#### INSTRUCTIONS FOR THE TASK:
Please answer from the forum thread below: where does fourkids say it was sensible not to post?

#### TEXT SEGMENT:

Petal02 Fri 07-Oct-11 10:45:58

This woman do NOT need to have access to the interior of your home. Yes, she needs to know where you live, but you do not need to invite her in!!!! Stick to your guns. If you give in on this one, god knows what her next request will be.

fourkids Fri 07-Oct-11 11:06:48

Hi smile

Firstly, I expect putting it here rather than in AIBU was sensible!

It sounds like you are having a nightmare. I am glad for you that you have managed to open DP's eyes to his unhealthy situation. As you say he may have lapses, and you may have tricky times ahead.

This particular question is very difficult isn't it? And probably needs looking at from all sides. Also there probably isn't a 'right' answer, though, given the situation with DP's ex, it is may be better to stick to your guns as you are suggesting, then you can relax things as she adjusts to the new world, and learns the new rules of engagement!

On the other hand, her world has changed significantly and it may not be possible to change it completely. Would the best thing be, as you suggest, to say she can come in and see the rooms another time, but 'not today, thanks.' ?

However, this is your home as well as DPs and I think you are absolutely within your rights to keep her out completely if you so choose. Why exactly should be invited into your house if DP isn't invited into hers?

So, I realise I've given three different answers, mostly so I could consider them together. For me, on balance, I think I'm going with the last one! What's sauce for the goose is, after all, sauce for the gander. And most certainly, every time DP gives in to her, she will expect him to give in to her the next time.

Can I just say also, to demostrate that I am looking at it with a wide view point, I have little problem with having DH's exW in our house (though she isn't my favourite person in the world for various reasons), my exH is not allowed in our house for very good legal reasons, and I have never met exH's wife or been in their house - nor am I traumatised by not being able to visualise where my DCs sleep when they are there.

And it's up to DP and you what the sleeping arrangements are regarding sharing, not her.

And no, you absolutely do not have to meet her alone/for coffee. You, in fact, don't have to meet her at all if you don't feel comfortable.

#### RECORD SET:
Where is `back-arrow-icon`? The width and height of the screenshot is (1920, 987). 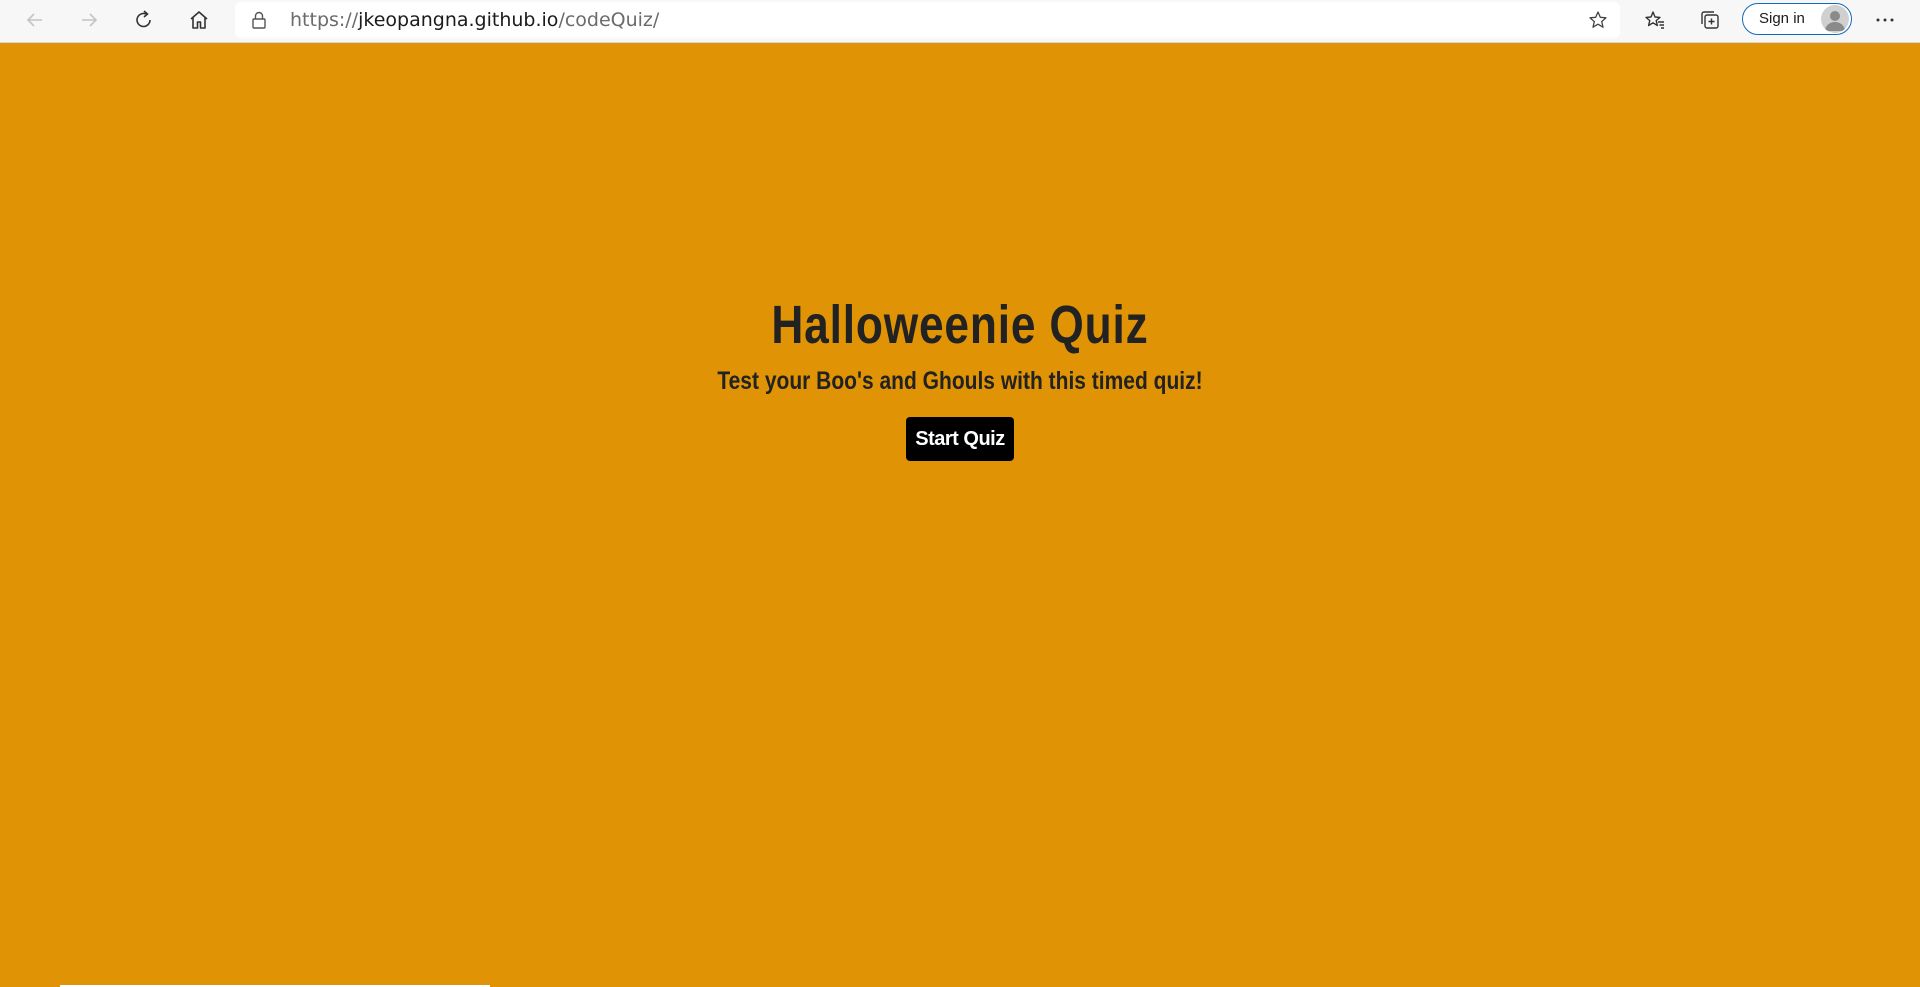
---
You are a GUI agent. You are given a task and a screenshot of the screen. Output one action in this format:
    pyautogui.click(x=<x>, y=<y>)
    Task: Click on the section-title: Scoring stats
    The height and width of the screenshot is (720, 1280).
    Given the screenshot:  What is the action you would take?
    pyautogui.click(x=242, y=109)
--
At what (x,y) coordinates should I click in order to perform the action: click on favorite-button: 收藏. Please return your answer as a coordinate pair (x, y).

#### RESPONSE TO THIS EXERCISE:
In AIBU.